# Havanese meeting Gronau Germany 20 april



## Ans (Jan 4, 2008)

Yesterday we hat a Havanese meeting at the Dreiländersee in Gronau Germany.
Also present a Maltese and a Shih-Tzu/Maltese mix.
Hier the pictures:

http://picasaweb.google.nl/hans.surfer/DrielandenseeGronauAm200408

Hiro









Jordi & Elmo









Elmo








Hiro









Hiro ans Wasser









Bino









Bino 









Bino









Sam in action









Shima & Sam


----------



## Judy A (Jan 13, 2007)

As usual, Hans, your pictures are great! I love that second one! How many dogs did you have?


----------



## imamurph (Apr 15, 2008)

Ans...

Thank you for posting that link, I really enjoyed looking at everyones beautiful Hav's!

Hiro has a very beautiful coat and I love Hiro's coloring!


----------



## Alexa (Jun 17, 2007)

Thanks for posting!

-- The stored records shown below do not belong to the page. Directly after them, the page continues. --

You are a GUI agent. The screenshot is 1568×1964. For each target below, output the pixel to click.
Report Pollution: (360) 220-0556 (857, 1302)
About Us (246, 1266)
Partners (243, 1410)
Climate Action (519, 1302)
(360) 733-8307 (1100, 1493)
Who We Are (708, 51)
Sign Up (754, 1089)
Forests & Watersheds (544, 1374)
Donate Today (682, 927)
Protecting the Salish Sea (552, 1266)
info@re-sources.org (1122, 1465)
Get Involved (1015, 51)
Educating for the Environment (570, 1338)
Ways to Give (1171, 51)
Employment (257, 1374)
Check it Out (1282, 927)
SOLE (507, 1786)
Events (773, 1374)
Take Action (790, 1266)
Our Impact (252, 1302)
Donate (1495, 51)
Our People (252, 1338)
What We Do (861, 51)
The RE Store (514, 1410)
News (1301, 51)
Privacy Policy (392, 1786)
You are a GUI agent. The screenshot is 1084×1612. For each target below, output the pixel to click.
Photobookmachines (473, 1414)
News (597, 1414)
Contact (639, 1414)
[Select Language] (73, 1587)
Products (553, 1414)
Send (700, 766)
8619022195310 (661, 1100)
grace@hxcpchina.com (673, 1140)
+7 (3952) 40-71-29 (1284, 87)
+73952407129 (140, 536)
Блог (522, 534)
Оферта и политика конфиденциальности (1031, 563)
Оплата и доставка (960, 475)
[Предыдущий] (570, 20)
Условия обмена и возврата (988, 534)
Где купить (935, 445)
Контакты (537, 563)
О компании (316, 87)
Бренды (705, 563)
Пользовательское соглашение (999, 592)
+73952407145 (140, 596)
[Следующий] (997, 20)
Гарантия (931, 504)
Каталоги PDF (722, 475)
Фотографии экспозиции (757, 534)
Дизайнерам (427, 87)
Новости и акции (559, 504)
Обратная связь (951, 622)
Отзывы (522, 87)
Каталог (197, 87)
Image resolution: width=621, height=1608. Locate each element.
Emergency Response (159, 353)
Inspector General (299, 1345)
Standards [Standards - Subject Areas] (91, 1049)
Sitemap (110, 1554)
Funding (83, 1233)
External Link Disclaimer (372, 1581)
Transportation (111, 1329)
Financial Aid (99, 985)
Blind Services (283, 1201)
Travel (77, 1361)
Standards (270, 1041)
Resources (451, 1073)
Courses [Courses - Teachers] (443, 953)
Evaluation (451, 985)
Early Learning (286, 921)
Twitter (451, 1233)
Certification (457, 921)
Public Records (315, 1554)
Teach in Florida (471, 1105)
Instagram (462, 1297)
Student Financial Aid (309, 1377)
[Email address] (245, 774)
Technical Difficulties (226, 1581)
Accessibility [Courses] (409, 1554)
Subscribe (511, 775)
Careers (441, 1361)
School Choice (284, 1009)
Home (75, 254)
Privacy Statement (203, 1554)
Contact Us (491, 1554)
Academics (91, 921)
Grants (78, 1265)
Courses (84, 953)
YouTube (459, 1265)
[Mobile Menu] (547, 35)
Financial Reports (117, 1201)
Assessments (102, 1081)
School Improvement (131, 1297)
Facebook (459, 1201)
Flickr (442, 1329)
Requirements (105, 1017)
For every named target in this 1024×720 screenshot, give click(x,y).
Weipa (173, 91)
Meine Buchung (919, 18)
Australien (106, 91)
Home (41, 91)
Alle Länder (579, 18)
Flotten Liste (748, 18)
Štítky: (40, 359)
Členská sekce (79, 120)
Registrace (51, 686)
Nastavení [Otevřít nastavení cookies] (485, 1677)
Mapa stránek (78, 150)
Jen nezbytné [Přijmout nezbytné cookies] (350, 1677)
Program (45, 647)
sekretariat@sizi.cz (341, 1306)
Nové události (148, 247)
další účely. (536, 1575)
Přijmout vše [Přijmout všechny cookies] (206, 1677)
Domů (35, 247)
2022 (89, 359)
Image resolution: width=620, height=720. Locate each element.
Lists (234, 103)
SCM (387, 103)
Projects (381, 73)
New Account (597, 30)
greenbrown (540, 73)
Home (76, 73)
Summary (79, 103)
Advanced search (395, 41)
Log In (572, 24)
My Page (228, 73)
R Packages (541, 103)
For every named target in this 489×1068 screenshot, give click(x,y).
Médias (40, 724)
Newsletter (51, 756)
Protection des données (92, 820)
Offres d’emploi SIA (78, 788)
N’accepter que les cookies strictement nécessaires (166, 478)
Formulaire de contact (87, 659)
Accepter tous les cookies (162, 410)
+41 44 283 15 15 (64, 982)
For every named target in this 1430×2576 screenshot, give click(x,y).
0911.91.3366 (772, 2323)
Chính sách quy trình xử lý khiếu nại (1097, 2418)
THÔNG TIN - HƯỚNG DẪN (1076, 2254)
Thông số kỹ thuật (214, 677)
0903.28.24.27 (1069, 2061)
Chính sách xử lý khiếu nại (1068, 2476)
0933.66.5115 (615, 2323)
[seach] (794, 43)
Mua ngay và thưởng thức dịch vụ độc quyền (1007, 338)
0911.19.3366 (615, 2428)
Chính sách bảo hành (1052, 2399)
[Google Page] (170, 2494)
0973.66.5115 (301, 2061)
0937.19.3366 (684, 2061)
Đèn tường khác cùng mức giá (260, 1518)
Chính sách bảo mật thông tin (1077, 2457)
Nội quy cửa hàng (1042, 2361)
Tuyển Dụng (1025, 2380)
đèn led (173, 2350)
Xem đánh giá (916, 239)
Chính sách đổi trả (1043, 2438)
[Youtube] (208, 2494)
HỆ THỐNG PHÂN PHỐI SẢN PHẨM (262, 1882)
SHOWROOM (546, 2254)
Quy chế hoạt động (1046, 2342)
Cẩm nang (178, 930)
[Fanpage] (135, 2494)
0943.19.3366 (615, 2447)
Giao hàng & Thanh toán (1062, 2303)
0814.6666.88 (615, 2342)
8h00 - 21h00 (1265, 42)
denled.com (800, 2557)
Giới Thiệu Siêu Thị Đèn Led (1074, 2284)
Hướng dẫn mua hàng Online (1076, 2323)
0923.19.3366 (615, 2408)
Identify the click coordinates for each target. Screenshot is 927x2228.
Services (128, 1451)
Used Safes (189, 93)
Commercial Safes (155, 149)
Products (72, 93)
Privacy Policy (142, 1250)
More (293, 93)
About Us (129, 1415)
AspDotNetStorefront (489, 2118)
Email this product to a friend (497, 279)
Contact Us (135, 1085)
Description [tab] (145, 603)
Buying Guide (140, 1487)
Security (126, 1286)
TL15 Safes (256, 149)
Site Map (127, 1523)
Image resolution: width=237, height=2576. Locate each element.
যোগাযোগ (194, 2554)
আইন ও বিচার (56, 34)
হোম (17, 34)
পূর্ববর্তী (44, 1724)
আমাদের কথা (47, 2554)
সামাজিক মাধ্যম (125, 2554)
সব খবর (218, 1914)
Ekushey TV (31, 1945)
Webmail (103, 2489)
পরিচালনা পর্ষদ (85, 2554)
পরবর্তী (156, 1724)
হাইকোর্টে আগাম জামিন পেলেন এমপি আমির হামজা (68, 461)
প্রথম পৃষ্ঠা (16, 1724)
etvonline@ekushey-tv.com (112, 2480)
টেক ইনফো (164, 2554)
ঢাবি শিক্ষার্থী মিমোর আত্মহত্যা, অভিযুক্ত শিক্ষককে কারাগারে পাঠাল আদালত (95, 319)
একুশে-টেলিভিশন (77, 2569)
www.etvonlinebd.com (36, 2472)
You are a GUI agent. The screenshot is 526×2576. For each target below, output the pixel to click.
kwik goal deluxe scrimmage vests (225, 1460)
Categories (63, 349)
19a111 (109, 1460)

What beautiful dogs! I LOVE Elmo's coloring and Bino looks like the linebacker size that I am drawn to! How fun!!


----------



## Poornima (Jun 29, 2007)

Thanks for sharing the pictures of gorgeous Havs. Hiro, Bino and Shima are my favorite.


----------



## Me&2Girls (May 11, 2007)

Adorable. And I love that you included a few "non-Havs". Great diplomacy.


----------



## havaluv (Oct 15, 2007)

Wonderful photos! Your albums are always such a joy to peruse! You're a wonderful photographer. Thank you so much for sharing!


----------